Nearly three years passed before another diamond was found in South Africa. In March of 1869, the "Star of South Africa" sparked the first diamond rush (this gem would later be auctioned by Christie's, in Geneva, fetching $552,000 in May of 1974). In the fifteen years that followed South Africa yielded more diamonds than India had in over 2,000 years. Prospectors came in droves, most with only picks and shovels, to the banks of the Vaal and Orange Rivers. For many centuries it was believed that diamonds occurred in surface deposits (typically shallow riverbeds) known as alluvial deposits. When, in 1869, diamonds were discovered in an area distant from any streams or rivers, the theories on diamond formation and occurrence were re-examined. The second discovery was made in July of 1871, at Colesburg Kopje, later known as the Kimberley Mine, in honor of the British Secretary for the Colonies, John Wodehouse, First Earl of Kimberley. Miners here soon found that the diamonds were not limited to the first few feet of surface soil, an important distinction between these primary deposits and alluvial deposits. Mineralogists now theorized that these sources were volcanic channels, dubbed "kimberlite pipes", through which diamonds were brought to the earth's surface. This discovery at the Kimberley Mines revolutionized mining technology: no longer were pans and shovels sufficient. The pipe at Kimberley was partitioned into 470 claims, each 31 square feet, with 15-foot roadways between them. An elaborate series of roads and steel cables was implemented over the mines to transport equipment, supplies and buckets of earth. As the pits became 70 feet deep, roadways began to collapse and flooding threatened the claims. One man, Cecil Rhodes, saw this as a golden opportunity.

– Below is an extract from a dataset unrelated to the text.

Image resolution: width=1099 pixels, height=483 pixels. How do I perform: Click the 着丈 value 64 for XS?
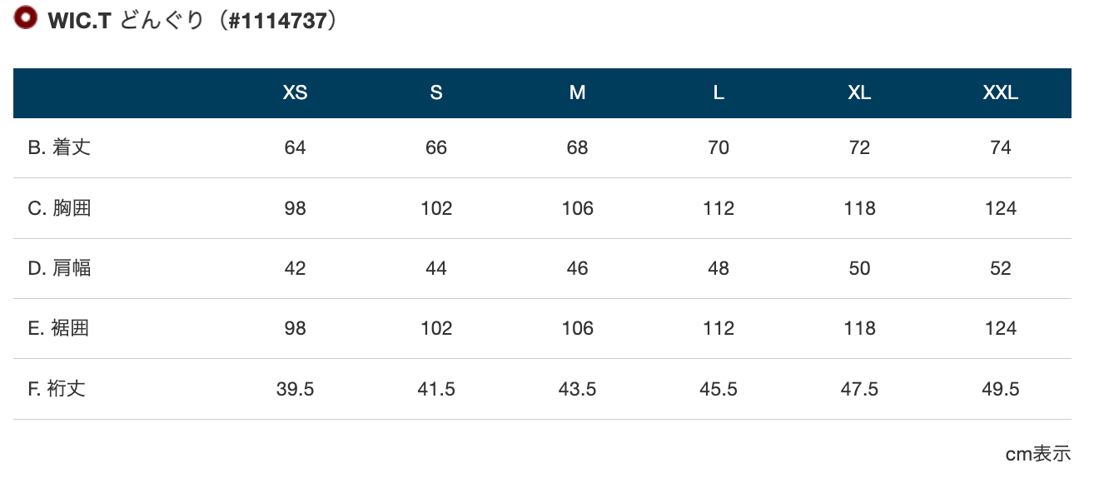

Cecil Rhodes arrived in the port of Durban, South Africa, in September 1870, with only one dream-to extend the British Empire throughout the world. Colonizing Africa was a means to a glorious end. With this in mind, he set up his tent, along with nearly 50,000 other prospectors. Rhodes offers us this description in a letter to his mother "I would like you to have a peep...from my tent door at the present moment...Imagine a small round hill, at its highest point only 30 feet above the level of the surrounding country, about 180 yards broad and 120 feet long, all round it a mass of white tents...It's like an immense number of ant heaps covered with black ant as thick as can be; the latter represented by human beings". When the flooding began Rhodes invested all of his money, roughly #2,000, in the only steam pump in South Africa. Claim owners, defenseless against the flooding, were willing to pay Rhodes any amount of money to pump their individual claims. With the profits he purchased new and larger pumps from England and continued to steadily increase his fees. The mine owners could not afford to pay Rhodes his exorbitant prices, and instead paid in claims, making Rhodes the largest owner in the De Beers Mine by the age of 27. He regarded this wealth and power as instrumental in achieving his vision of a global British Empire, but only one obstacle remained-The Kimberley Mine.
Barney Barnato, Rhodes's rival, arrived in South Africa in 1876, and bought four claims in the Kimberley Mines. He made a large profit and formed the Kimberley Central Mining Co., the largest company in the Kimberley Mine by 1883. Rhodes, seeking control of the mine, attempted to buy out Barnato's enterprise. The result was a fierce financial battle, each man acquiring as many shares of the Kimberley Mines as they could get. Eventually Barnato relented, and sold Kimberley Central to Rhodes for #5,338,650, which was, at the time, the largest check ever issued. In 1888, Rhodes merged the holdings of both men into a new company, De Beers Consolidated Mines Ltd. It was, and remains, the leading diamond company in the world, owning all of the South African mines and thus 90 of global diamond production. On 14 August 1914, work on the Kimberley Mine was suspended; after yielding 13.5 million carats of diamonds, the supply was depleted. Known as "The Big Hole", it is 705 feet deep and is the largest hand dug excavation in the world.
Diamonds excavated from the Kimberley cluster of mines are characteristically light yellow, and are known as "Cape diamonds" after the Cape of Good Hope in South Africa. Loyal to its namesake, this fancy yellow diamond is the only stone honored with the title "The Kimberley Diamond". Weighing 490 carats in the rough, it was cut to a flawless rectangular shape of 70 carats in 1921, and then again in 1958, by the New York firm of Baumgold Bros., to its present weight of 55.08 carats. This fancy yellow diamond is a historical treasure from the depleted Kimberley Mines and the diamond rush that forever changed mining theories and technology.